Where once elemental harmony presided, now the air trembled with aftershocks of betrayal and suppressed power. Half the chamber still smoldered from Queen Alaya's rage, the walls scorched, pillars cracked, and the once-pristine elemental sigils flickering faintly.
Veera stood in silence.
Around her, guards tried to restore order, but tension hung heavier than smoke. Representatives whispered in corners. Some demanded Alaya's arrest, others questioned Veera's alliance with a boy who had defied existence itself.
But Aeren was gone.
Not dead—forgotten.
Oblivion had claimed him, veiling him from even the most ancient senses.
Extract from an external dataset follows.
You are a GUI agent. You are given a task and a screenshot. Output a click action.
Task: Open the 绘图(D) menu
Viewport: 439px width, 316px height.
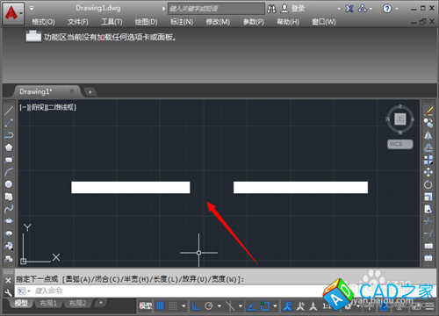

Veera walked to the center where he had last stood, then knelt and touched the ground. It was cold now. No scorch marks. No blood. Just absence.
And in that absence, she heard a whisper.
"I'm still here… but not as I was."
Her breath caught.
It was his voice—within her memory. The sixth element hadn't erased him completely.
It had folded him inward, deep into the cracks between thought and time.
She stood again.
"We have to act fast," she said aloud.
Behind her, the Water Priestess and Earth Guardian approached.
"We're with you," the Earth Guardian said. "We saw what Alaya did. She broke the law of realms."
"But more than that," the Priestess added, "she's acting out of grief… and grief left unchecked becomes wildfire."
Veera nodded. "She's declared war. Whether the Council accepts it or not."
"But without Aeren," the Priestess hesitated, "do we stand a chance?"
Veera turned toward the open sky, where clouds churned unnaturally.
"We still have the sky. And the sky remembers."
Far Beyond—Within the Fold of Oblivion
Aeren drifted.
There was no up, no down. Only echoes.
He didn't know how long it had been—minutes, hours, or days. Here in Oblivion's heart, time was just a suggestion. He floated among forgotten memories—his own, others', even echoes of lost futures.
He saw a version of himself—crying as a child in a dark cave.
He saw Veera, alone in a storm, clutching a blade soaked in blue fire.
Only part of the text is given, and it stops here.